The Louisville Bats are the AAA subsidiary of the major league Cincinnati Reds.

In more ways than one, unfortunately.

It's another year, and fairly soon we'll know if it will be another sad campaign of craft beer underachievement for Louisville Slugger Field and Centerplate, its concessionaire. As you contemplate the bare minimum beer options perennially offered by the Bats, read about what's available 90 minutes up the road at Great American Ballpark. Take it away, Ian at his BeerQuestABV blog.

Great American Ball Park Craft Beer List.


Last week I talked about how more craft is coming
to the baseball field in Cincinnati, and what
Sportservice, the people who manage the concessions,
are doing to make it more of a focus. This week,
I'll be giving out a list of what's available at
various sections around the park, and also shedding
a light on what influenced the list.

Thursday, June 12, 2008

Take me out to the ballgame: More about sports concessionaires, blatant extortion and non-competition.

A month or so ago, I reported on my experience at Great American Ballpark in Cincinnati:

Sports concessionaires, blatant extortion, non-competition … but a good beer, anyway.

I edited the preceding into a "Mug Shots" column for LEO: Mug Shots: A fair price? (May 14, 2008).

The follow-up appeared this week: Mug Shots - Your beer is The Man (June 11, 2008).

In it, my parentage is questioned by an angry Anheuser-Busch representative.
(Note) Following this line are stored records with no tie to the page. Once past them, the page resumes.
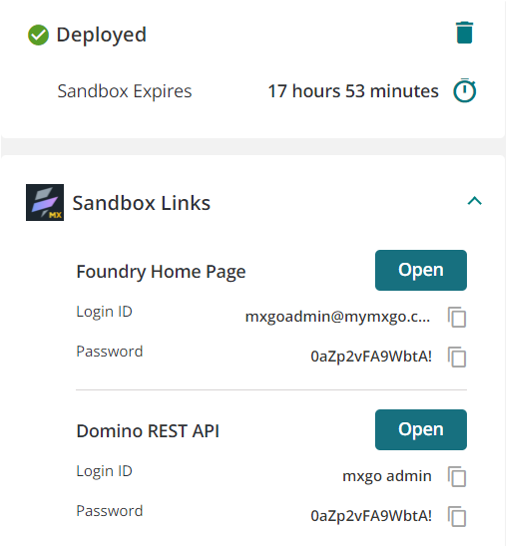The height and width of the screenshot is (546, 506).
Task: Click the Domino REST API password value
Action: [x=371, y=515]
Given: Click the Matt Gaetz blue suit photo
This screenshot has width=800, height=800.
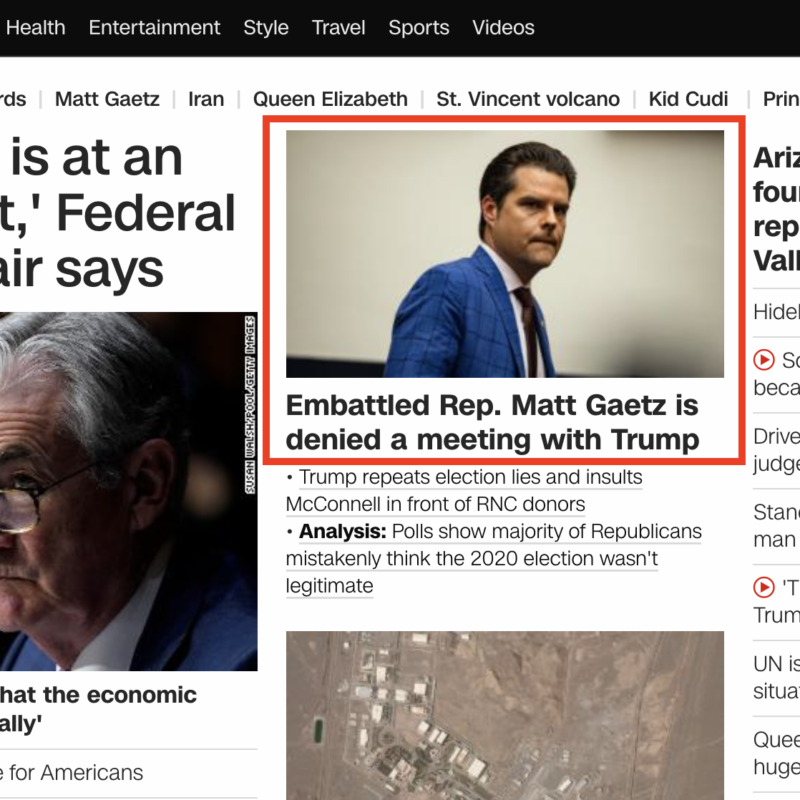Looking at the screenshot, I should coord(504,253).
He should consider reading the book about the Busch family before impugning my origins, but no matter; he'll soon be taking orders in Flemish and taking his fries with mayo.

On Sunday, we're headed back to the Queen City to see the Red Sox play the homestanding Reds in interleague play. There should be time to visit the Hofbrauhaus in Newport before settling into the right field seats and cradling a few $7.75 IPAs ... assuming they're still there.

Happy Hudy time, anyone?

Wednesday, August 01, 2007

Night of the living plastic bottled swill Hell … but a good time for the discerning.
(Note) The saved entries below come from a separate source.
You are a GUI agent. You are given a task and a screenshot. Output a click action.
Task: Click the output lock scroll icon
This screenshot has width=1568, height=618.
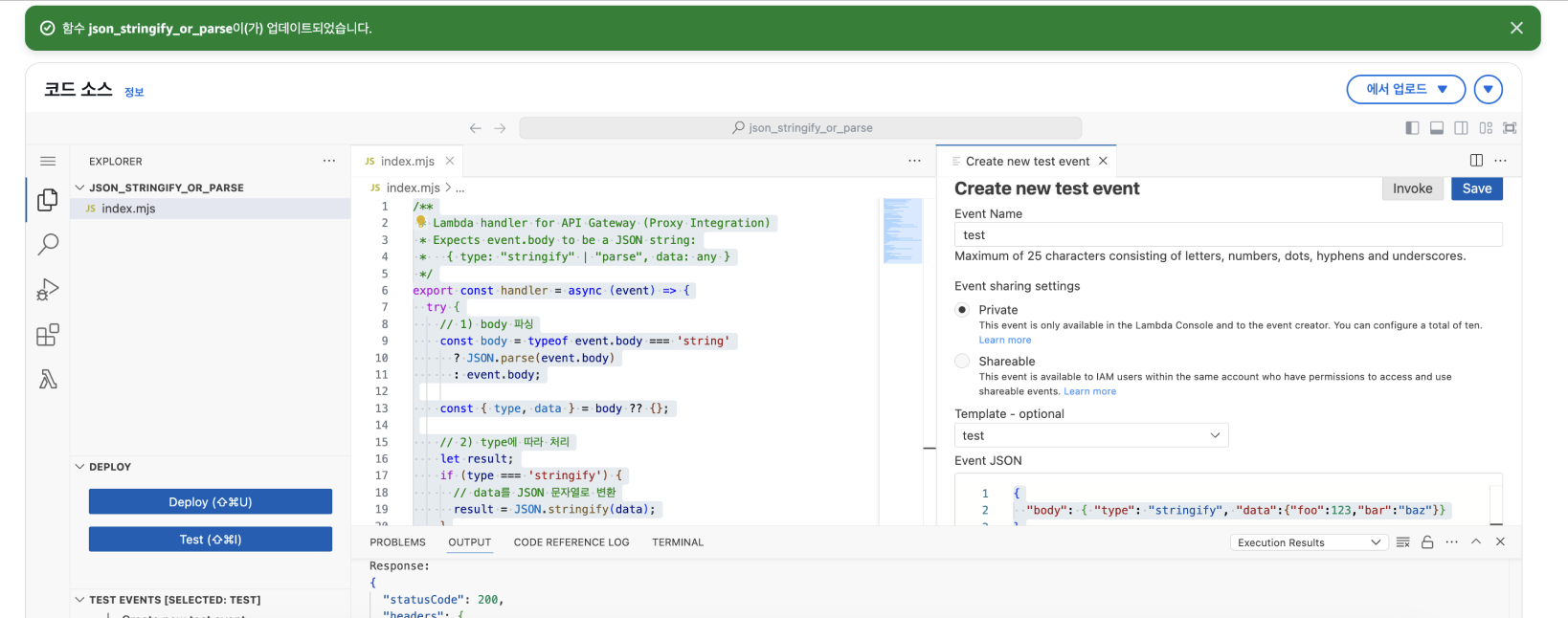point(1427,542)
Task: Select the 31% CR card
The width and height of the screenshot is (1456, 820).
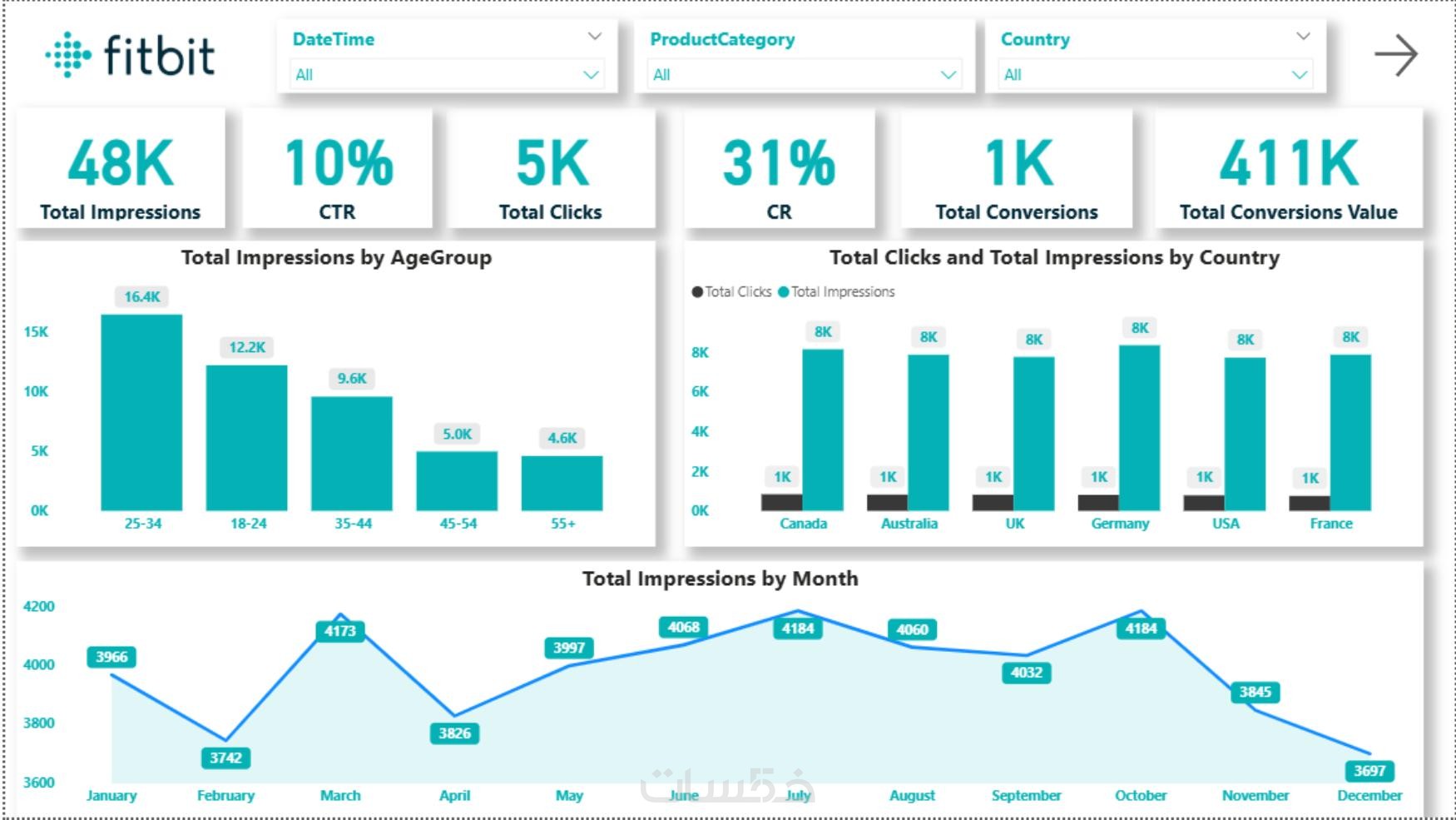Action: point(779,169)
Imagine that you’ve paid the very reasonable price of $80 for a chartered bus seat, a ticket in the right field stands to watch the Chicago Cubs vs. the homestanding Cincinnati Reds, a pre-game picnic meal of barbecue and the fixings, and all the craft draft beer you can drink before and after the game.

Imagine that the three craft beers on tap on the bus are BBC APA (Main & Clay), Browning’s She-Devil IPA, and Browning’s Helles, the latter a German-style golden lager perfectly familiar to any person who has ever suckled an ice-cold Bud Light.
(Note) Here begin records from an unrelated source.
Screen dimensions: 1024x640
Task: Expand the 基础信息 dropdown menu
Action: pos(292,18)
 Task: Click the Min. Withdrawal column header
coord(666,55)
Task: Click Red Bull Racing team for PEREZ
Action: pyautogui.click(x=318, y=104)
Imagine that such an unprecedented deal isn’t quite good enough for you, so you ignore the craft beer you’ve already paid for, pack a cooler with canned and bottled swill, throw back a dozen or more overpriced “waters,” as Sergio would call them, during the ballgame, and at a moment of supreme self-revelation during the journey home, begin belting out an off-key version of the best-forgotten, hoary seventies paean to piddling Parrotland, “Why Don’t We Get Drunk and Screw” – all the while believing that in your choice of beer, music and life, you’re being somehow clever and the life of the party.


I can’t imagine it, although I experienced it on Saturday, July 28.

However, it is my pleasure to report that entirely apart from redneck contingents originating in my (sighhh) home town of New Albany, there is good beer to be found at the Hofbrauhaus Newport, and even at Great American Ball Park itself. Within 100 yards of our seats at the home field of the Reds, I found Great Lakes Burning River Pale Ale, BarrelHouse Red Legg and an unidentified Flying Dog, along with a Red Hook IPA -- all ridiculously priced at $7.25 per plastic cup, but at least bearing tangible sign of hops and hope.

Meanwhile, mainstream America supped predictably at the altar of mainstream plastic bottles as the Reds bowed unconvincingly to the Cubs by an 8-1 score before a sellout “home” crowd of 42,500, of whom at least six of ten were Cubs, not Reds, supporters.

That’s surreal, but not as surreal as the bizarro-world spectacle of swill-hounds eschewing all-inclusive craft beer for the nadir of American brewing. Might I have been able to assist by providing salt, limes and other irrelevancies?


Verily, I should be used to it by now, but there are times when New Albany can really get to a guy ... and follow him back and forth during an otherwise marvelous break.